» **What you will do**:
Every line with the word "price" in it should be extracted from the data that follows.

» **Extracted records**:

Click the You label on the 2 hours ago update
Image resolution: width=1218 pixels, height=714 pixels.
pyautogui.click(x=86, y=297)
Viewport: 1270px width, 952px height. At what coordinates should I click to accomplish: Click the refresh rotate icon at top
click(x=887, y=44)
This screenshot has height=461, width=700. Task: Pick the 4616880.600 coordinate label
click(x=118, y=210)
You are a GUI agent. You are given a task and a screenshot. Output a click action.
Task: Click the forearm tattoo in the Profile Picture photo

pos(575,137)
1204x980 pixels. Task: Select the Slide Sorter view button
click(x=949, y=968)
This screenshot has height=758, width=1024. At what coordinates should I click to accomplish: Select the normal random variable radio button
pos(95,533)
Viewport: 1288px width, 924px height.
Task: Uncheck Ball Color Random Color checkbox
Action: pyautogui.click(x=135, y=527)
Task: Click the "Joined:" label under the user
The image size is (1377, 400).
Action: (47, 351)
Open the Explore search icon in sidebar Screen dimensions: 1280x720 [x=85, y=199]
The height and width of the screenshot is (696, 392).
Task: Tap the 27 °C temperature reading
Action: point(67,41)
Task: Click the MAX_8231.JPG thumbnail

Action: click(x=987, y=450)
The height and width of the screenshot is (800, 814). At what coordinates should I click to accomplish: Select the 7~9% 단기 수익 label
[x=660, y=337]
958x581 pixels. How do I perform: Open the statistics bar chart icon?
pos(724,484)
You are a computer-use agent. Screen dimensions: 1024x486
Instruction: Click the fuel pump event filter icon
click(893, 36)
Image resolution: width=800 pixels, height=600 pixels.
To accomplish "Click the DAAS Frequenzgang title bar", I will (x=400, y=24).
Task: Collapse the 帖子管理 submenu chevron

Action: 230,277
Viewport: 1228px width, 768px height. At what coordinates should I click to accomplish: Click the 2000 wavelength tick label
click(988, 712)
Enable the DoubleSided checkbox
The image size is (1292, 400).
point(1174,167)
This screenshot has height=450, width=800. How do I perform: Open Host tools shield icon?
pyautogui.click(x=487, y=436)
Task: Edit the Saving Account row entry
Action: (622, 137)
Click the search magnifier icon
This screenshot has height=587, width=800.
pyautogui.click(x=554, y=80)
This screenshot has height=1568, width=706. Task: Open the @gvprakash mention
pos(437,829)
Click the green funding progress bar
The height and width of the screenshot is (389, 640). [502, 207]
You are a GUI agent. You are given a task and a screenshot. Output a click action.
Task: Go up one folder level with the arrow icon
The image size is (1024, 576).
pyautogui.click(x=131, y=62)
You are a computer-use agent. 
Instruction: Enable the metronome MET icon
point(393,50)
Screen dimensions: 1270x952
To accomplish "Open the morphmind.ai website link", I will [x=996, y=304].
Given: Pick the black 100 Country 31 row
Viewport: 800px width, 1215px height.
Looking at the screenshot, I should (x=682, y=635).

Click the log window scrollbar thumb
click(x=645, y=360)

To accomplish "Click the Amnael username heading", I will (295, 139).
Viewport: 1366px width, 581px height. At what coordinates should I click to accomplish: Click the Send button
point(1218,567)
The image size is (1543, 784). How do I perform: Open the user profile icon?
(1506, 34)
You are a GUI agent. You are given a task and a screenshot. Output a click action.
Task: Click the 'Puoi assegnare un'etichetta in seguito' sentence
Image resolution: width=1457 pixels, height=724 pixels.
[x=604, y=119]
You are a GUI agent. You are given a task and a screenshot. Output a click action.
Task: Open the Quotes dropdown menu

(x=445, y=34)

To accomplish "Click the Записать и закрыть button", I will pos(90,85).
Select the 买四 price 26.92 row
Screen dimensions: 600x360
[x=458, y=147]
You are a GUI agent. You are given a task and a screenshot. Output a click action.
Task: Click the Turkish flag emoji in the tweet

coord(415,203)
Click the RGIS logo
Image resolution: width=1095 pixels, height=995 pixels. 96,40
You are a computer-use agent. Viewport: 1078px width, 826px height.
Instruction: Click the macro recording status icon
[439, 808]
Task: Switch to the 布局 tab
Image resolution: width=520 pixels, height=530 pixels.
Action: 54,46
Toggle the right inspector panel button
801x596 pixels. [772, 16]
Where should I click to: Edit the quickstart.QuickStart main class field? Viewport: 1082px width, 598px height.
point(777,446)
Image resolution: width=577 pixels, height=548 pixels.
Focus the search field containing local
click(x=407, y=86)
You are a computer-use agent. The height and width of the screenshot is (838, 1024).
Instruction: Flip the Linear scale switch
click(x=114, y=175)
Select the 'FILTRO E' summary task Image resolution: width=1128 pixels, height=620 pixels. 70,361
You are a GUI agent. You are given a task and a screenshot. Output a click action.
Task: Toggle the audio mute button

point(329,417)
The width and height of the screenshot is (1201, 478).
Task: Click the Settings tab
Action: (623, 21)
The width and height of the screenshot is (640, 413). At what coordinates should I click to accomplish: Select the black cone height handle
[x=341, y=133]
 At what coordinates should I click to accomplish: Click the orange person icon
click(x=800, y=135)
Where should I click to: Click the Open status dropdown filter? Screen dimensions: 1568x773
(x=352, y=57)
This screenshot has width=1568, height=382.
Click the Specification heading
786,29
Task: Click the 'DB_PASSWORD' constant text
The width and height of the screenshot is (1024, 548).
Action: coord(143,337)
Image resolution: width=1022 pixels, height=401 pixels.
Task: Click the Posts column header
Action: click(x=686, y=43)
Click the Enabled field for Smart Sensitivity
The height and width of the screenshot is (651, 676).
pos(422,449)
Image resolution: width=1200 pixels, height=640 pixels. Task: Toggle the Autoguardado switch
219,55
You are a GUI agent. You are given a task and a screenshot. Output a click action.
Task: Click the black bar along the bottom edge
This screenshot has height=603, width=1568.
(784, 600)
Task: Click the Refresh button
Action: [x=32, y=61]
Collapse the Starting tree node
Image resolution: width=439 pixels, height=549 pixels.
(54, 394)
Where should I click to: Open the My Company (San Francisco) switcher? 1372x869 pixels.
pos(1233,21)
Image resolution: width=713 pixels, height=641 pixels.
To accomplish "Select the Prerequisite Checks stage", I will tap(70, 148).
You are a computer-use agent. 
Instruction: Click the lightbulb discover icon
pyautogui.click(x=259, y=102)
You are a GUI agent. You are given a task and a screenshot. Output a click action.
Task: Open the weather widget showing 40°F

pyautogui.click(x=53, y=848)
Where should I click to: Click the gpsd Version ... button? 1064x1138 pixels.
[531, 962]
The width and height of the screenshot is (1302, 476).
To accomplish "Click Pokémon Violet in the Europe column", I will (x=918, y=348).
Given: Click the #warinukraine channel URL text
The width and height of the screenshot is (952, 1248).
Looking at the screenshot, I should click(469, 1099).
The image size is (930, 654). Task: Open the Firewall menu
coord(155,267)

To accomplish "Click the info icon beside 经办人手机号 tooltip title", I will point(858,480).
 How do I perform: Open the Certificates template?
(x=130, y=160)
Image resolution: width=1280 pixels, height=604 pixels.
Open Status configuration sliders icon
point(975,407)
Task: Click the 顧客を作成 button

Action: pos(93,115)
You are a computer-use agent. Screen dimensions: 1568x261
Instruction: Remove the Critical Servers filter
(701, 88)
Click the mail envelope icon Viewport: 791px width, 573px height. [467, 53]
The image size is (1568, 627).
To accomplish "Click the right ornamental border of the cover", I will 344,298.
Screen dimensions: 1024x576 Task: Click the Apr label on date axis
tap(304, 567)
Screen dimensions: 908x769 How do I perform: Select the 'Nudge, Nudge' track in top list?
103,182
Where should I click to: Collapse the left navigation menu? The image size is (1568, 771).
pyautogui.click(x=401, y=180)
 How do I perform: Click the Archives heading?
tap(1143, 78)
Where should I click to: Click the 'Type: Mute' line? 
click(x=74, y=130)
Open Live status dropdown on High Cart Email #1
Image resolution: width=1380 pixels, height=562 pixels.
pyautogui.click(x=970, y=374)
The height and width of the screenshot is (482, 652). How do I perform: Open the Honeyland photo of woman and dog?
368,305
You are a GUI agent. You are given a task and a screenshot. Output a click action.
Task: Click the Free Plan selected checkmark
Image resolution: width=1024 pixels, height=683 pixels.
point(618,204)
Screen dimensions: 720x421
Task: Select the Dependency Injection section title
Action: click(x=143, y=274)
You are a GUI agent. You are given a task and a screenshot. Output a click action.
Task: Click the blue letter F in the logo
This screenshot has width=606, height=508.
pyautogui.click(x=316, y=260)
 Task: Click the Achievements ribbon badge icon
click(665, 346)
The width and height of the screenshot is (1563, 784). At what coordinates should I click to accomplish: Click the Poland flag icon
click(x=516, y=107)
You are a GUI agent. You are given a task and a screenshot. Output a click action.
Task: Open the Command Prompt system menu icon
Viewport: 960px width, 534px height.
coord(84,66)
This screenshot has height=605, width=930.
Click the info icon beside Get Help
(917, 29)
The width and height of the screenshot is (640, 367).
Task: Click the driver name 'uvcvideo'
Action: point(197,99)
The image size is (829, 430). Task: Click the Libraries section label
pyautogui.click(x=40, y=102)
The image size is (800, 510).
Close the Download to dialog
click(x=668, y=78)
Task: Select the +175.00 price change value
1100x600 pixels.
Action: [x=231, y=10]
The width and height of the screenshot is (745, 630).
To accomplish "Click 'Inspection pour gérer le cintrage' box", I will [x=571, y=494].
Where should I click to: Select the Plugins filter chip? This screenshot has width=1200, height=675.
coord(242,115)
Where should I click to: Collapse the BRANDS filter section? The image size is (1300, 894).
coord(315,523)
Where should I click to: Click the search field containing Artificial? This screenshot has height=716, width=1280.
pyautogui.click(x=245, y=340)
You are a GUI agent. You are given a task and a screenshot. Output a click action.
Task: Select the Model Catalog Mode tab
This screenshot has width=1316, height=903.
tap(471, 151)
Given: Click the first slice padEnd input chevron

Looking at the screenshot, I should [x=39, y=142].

» **Answer box**:
Select the 买四 price 26.92 row
Task: Select the +175.00 price change value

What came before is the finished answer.